EXERCISE BRIEF:
Extend the report on McGill's Covo Cup rugby win over Harvard, picking up right after its final sentence.

PROVIDED PASSAGE:

Andreas Dionisopoulos scored a pair of tries – and had two others erased on penalties – as the McGill’s men’s rugby team hammered Harvard 47-15 in the 38th annual Covo Cup Classic, played before a record crowd of 1,560 at Percival Molson Memorial Stadium, Saturday. The Cup was presented by McGill principal and vice-chancellor Suzanne Fortier to team captain Jessen Gibbs, a software engineering senior from White Rock, B.C.
Despite a light drizzle throughout most of the game, the event surpassed the school’s previous rugby attendance high set on Nov. 13, 2015, when a crowd of 997 watched McGill edge the Montreal Carabins 10-9 in the RSEQ conference championship game at Molson Stadium.
McGill has now won eight straight Cup victories over the prestigious Ivy League school from Cambridge, Mass., and owns a 24-14 lifetime record in the almost annual competition which was initiated in 1974 to mark the centennial of the 1874 meeting, the first ever rugby-football game played in North America between two collegiate clubs.
McGill, which led 26-3 at halftime, tallied four first-half tries and added three more in the second stanza. “We’ve had a little more practice time on the field than Harvard had and it showed a bit,” said McGill head coach Ian Baillie. “Our structures and patterns were more crisp because we’ve had the opportunity to play once already where they haven’t. Lots of real good rugby plays – but still lots to work on. I was really happy with how aggressively we played, particularly our defending. We had a couple of lulls but in an 80-minute game, they do happen. We responded well out of them. I didn’t like that we lulled right at the end but the first time that we did, we quickly got our composure and discipline back and focused on handling the game again after Harvard had taken it away from us for a few minutes.”
Playing from the No.8 position, Dionisopoulos, a domineering 6-foot-1, 226-pound microbiology sophomore from Montreal, scored a scrum try in the 14th minute to give his side a 12-0 lead then added another major in the 60th minute, upping the score to 33-8 – just minutes after Harvard had notched one – to erase any hopes of a Crimson comeback. “Dion was very good, he was our player of the day for certain,” noted Baillie. “His attack and defence was very strong, His command of the scrum and his control gave us all that set-piece platform to work off of.”

PROVIDED RECORDS:
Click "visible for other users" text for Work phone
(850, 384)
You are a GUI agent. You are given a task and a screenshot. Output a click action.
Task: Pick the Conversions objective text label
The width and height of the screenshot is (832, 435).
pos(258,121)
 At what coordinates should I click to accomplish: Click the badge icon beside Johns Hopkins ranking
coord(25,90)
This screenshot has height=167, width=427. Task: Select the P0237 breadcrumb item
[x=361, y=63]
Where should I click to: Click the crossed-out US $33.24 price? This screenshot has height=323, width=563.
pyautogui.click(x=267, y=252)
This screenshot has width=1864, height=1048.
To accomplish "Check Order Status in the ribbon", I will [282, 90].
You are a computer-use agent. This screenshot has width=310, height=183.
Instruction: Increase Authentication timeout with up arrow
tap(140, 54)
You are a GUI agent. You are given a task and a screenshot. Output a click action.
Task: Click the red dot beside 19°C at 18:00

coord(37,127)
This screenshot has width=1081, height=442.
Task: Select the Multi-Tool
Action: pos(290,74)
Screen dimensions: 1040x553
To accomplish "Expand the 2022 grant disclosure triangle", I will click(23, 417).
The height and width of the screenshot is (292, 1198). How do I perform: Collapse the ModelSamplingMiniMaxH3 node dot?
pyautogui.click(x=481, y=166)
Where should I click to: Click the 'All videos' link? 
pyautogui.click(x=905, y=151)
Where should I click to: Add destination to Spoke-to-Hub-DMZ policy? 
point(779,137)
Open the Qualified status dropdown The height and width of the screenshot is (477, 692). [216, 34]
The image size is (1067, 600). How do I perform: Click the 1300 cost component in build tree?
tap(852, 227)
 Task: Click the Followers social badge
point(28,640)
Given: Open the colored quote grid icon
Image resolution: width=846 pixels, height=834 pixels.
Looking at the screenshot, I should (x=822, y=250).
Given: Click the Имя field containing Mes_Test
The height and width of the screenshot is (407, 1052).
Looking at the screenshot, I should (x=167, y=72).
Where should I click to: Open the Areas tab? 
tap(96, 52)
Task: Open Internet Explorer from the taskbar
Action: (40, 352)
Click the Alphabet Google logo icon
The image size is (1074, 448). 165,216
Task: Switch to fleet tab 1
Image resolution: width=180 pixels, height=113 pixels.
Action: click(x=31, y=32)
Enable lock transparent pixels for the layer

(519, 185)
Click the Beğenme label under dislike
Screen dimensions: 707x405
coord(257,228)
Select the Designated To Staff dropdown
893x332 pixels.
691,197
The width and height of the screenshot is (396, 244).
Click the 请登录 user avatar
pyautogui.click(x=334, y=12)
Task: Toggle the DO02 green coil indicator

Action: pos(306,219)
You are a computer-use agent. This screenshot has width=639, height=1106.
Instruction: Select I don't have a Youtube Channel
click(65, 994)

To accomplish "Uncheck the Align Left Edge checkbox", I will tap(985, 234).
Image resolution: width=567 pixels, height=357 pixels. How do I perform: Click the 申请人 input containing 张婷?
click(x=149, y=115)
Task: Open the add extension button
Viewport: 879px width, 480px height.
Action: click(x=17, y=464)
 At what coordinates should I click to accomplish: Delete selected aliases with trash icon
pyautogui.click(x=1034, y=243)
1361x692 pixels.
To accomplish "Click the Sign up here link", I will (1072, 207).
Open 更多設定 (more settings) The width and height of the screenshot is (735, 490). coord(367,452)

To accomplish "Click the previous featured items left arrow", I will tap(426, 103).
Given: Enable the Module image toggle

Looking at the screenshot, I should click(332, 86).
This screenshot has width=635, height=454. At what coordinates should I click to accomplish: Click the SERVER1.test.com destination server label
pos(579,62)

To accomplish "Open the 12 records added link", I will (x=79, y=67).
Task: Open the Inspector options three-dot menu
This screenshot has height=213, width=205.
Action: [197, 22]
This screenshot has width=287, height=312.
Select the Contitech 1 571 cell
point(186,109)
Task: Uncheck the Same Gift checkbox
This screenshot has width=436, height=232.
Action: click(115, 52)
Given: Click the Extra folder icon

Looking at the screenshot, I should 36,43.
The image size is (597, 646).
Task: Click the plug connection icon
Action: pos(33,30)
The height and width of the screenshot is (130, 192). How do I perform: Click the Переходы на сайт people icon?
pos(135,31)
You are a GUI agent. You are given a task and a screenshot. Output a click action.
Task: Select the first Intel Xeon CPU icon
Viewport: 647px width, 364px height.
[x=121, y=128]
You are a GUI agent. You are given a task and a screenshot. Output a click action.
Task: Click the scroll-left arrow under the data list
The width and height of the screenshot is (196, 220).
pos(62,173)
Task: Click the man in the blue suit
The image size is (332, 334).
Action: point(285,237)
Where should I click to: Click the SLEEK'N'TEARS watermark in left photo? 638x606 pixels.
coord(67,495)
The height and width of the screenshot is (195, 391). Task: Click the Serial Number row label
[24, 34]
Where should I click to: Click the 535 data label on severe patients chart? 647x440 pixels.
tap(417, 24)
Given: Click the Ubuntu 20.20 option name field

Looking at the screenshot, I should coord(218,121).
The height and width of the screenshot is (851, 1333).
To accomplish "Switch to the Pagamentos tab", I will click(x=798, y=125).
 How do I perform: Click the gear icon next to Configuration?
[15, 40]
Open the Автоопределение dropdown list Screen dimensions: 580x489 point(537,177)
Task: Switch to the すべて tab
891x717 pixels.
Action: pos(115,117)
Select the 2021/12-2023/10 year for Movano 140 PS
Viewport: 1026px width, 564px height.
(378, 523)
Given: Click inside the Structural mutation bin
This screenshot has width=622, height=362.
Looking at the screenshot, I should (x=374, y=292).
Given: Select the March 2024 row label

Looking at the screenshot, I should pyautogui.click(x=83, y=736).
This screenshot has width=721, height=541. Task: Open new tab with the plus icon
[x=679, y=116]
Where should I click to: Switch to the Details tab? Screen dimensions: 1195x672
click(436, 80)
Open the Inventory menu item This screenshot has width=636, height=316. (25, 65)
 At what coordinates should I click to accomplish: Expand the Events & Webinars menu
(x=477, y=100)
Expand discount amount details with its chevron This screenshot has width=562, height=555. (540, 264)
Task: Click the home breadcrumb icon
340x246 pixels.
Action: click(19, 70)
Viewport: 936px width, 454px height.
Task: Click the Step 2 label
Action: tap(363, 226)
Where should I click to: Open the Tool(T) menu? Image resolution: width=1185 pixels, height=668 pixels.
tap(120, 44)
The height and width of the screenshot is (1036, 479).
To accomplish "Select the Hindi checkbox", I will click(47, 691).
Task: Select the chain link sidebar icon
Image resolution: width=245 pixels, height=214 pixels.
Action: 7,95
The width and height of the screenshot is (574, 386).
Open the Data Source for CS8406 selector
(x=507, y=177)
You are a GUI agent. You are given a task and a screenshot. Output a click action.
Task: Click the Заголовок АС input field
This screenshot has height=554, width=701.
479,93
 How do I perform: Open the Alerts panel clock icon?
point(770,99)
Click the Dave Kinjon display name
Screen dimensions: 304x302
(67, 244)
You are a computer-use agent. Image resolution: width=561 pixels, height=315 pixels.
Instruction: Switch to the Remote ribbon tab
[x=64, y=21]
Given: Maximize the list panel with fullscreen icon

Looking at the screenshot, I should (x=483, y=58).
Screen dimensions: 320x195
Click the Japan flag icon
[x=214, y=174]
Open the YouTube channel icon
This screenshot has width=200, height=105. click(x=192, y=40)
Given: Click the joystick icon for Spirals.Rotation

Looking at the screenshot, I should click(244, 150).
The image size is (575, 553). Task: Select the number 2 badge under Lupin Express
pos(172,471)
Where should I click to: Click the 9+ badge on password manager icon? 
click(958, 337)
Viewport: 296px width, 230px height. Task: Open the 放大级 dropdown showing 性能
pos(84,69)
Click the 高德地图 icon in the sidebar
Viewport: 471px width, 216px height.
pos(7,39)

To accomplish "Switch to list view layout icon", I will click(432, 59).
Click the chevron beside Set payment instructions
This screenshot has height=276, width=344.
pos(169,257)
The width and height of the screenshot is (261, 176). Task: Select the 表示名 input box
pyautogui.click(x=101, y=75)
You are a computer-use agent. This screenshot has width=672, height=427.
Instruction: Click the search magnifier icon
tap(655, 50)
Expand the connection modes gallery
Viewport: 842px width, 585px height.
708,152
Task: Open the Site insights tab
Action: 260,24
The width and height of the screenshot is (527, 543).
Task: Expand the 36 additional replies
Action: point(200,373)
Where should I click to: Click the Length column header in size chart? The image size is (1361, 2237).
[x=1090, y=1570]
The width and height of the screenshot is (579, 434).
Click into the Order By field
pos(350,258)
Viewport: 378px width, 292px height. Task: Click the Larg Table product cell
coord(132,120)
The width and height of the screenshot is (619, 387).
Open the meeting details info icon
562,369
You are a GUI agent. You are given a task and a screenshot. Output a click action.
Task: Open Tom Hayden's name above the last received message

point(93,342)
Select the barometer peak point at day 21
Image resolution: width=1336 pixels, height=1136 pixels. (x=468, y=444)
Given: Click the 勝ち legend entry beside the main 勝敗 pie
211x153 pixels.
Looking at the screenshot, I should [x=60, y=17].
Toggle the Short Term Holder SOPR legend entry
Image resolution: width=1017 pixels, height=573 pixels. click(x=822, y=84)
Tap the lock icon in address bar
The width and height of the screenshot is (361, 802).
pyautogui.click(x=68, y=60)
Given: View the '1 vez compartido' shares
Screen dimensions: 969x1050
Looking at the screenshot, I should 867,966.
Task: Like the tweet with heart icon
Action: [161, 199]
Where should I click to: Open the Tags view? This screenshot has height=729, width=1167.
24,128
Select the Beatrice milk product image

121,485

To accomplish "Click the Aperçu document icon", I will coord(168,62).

ANSWER TO THIS EXERCISE:
Winger Jack Tucker, a mechanical engineering freshman from Toronto, scored eight points, converting four of his five attempts. Other tries for McGill were scored by senior Josh Wordern, sophomore Thomas Richards, junior Benjamin Russell, rookie Jacob Robb and sophomore Owen Cumming. Rounding out the McGill scoring was freshman Ian McDowell of Dorval, Que., who went 2-for-2 on his convert attempts.
“The Covo Cup is a big deal to the players,” added Baillie. “They picked up on the energy from our alumni and the importance and history of this event and the significance of it. You could tell at the end when they hoisted the Cup, their reaction to it showed how big a deal this was for them. It was a fantastic crowd too and the players had that extra push because of it, they fed off each other. This event will do an awful lot for promotion of the game and the sport.”
Leading the scoring for Harvard was Ryan Santos, a fly-half from The Philippines, who tallied five points. He was awarded a first-half penalty goal and connected from 33 yards out to narrow the gap to 14-3 in the 39th minute. Santos, who converted a try by Gavin Prentice, also missed a conversion on a try by Sebastian Schwartz.
McGill, which defeated RMC 19-5 in their preseason opener last week in Kingston, Ont., is now 2-0 overall and will turn their focus on the RSEQ conference opener at Concordia on Saturday, Sept. 14 at 3 pm.
GAME NOTES: The trophy is named in memory of the late Peter Covo, a former multi-sport athlete at McGill, who went on to become a professor and rugby coach at the University but perished in a tragic car accident in 1973. His two sons, David and Ken Covo, were both in attendance at this contest, as was Chris Herten-Greaven, who refereed the first Covo Cup game, a 6-3 McGill victory, in 1974.